PETALING JAYA: Singapore has dismissed claims that it does not respect Malaysia’s sovereignty after complaints of commercial planes flying low over Malaysian airspace to go to the island republic’s Seletar Airport .
Singapore’s Ministry of Transport (MOT) today issued a statement in response to Transport Minister Loke Siew Fook’s remarks that Putrajaya would be sending an objection letter to Singapore over the matter as it involved the sovereignty of Malaysia.
Loke also said that Malaysia had informed Singapore that it would be taking back its delegated airspace in phases, between 2019 and 2023. The airspace was accorded to Singapore in a 1974 bilateral agreement.

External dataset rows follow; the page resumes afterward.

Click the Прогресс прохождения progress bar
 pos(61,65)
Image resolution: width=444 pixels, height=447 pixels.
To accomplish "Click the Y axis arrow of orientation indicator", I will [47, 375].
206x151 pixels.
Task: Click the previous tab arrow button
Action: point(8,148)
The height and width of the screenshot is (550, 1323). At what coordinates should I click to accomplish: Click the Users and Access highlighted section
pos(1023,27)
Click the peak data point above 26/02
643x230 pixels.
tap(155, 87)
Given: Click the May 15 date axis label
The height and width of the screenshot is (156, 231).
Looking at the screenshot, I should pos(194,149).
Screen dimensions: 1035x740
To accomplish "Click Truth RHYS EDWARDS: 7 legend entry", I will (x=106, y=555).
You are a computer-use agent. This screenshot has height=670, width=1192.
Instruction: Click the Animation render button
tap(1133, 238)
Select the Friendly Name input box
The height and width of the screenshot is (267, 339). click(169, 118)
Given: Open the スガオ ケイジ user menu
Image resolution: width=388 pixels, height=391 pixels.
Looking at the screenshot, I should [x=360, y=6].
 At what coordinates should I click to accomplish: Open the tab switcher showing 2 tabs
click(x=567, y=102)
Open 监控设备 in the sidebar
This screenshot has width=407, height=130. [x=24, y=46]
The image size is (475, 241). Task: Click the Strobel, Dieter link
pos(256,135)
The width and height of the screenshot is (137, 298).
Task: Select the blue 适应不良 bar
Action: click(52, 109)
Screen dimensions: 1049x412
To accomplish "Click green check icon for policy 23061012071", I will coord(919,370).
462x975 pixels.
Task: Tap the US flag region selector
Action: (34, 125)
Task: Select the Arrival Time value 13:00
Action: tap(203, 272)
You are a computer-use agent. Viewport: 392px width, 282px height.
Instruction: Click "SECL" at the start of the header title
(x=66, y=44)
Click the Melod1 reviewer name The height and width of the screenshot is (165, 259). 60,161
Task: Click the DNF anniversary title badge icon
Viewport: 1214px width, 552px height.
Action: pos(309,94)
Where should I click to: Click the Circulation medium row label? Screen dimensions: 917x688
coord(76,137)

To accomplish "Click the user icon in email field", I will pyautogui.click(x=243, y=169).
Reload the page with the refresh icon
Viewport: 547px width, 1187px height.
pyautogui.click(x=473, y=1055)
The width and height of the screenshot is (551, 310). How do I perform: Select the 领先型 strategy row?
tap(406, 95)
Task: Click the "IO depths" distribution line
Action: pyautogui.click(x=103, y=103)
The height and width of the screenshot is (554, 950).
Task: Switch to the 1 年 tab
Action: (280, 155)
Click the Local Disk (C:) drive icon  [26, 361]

“Sovereignty is a fundamental principle of international law. Singapore respects Malaysia’s sovereignty,” said the MOT, adding that the current airspace arrangements have been working well and facilitated growth while bringing benefits to both countries.
“Any proposed changes will impact many stakeholders. Consultations will, therefore, be required to minimise the impact on airlines and passengers,” it said.
“We note Malaysia’s desire to provide air traffic services for the airspace. Any proposal should ensure that the safety and efficiency of air traffic is not compromised and must be in accordance with ICAO standards, processes and procedures,” it said referring to the International Civil Aviation Organisation.
The MOT also responded to Loke’s comments on the broadcast of the Instrument Landing System (ILS) procedures for Seletar Airport.
Loke said Singapore’s move could affect the development in Pasir Gudang, Johor, and shipping operations at the Pasir Gudang Port near the Seletar Airport.
The ILS refers to methods of flying with navigation aids at airports while descending and ascending.
The MOT said the Civil Aviation Authority of Singapore (CAAS) had informed Putrajaya in 2014 of the move of turboprop operations to Seletar Airport.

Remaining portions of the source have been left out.